§ YOUR GOAL
Copy the lines below, please, starting with the one that contains "Instruction: Open the" and ending with the last. Pictures stay out.

(Screenshot grounding data)
_ _ _ _
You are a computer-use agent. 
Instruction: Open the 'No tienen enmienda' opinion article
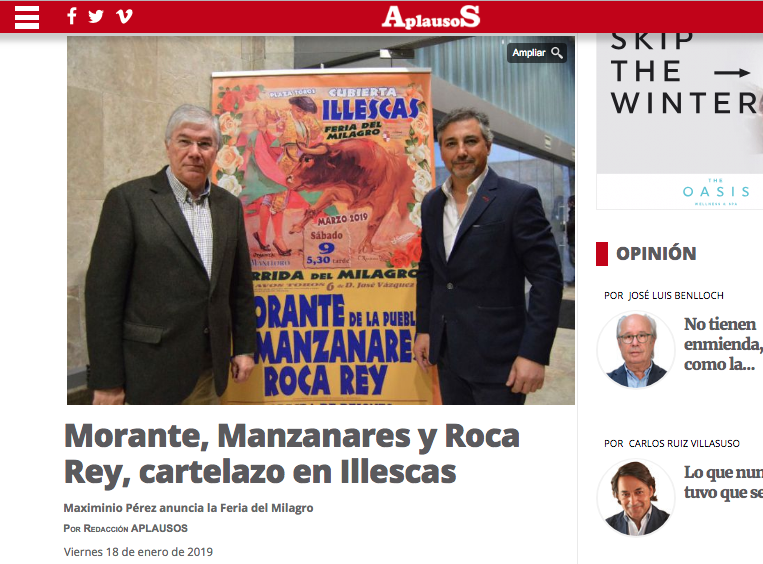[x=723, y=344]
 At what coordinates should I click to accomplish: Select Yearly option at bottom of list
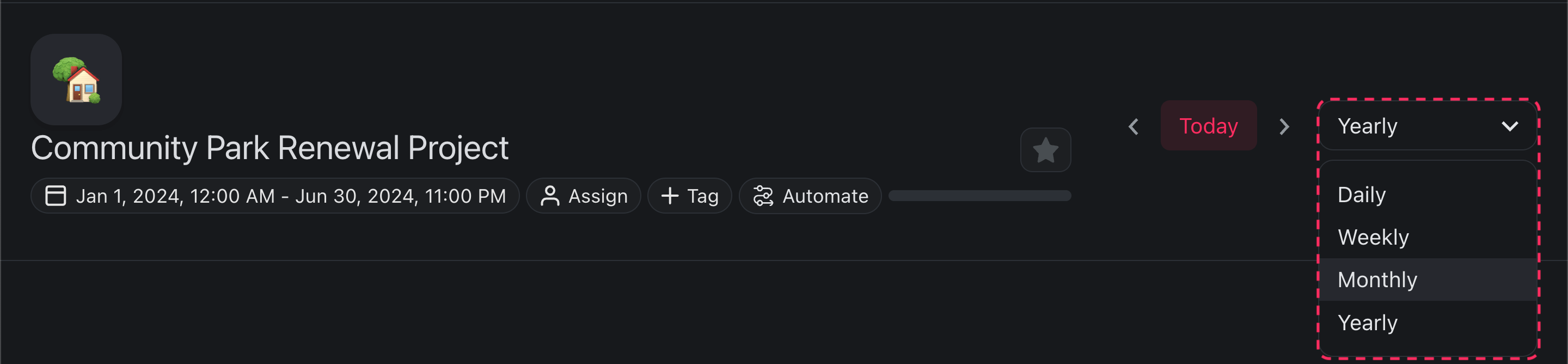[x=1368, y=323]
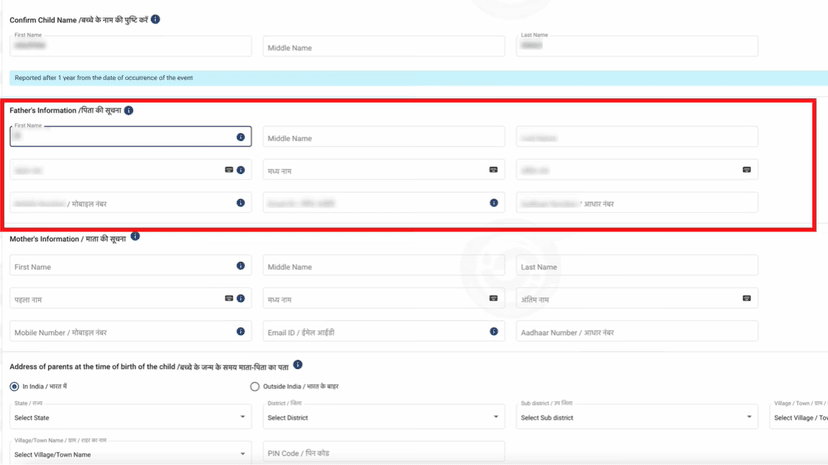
_ _ _ _
§ SOLUTION TO THE EXERCISE
Instruction: Open the 'No tienen enmienda' opinion article
[x=723, y=344]
 At what coordinates should I click to accomplish: Select Yearly option at bottom of list
[x=1368, y=323]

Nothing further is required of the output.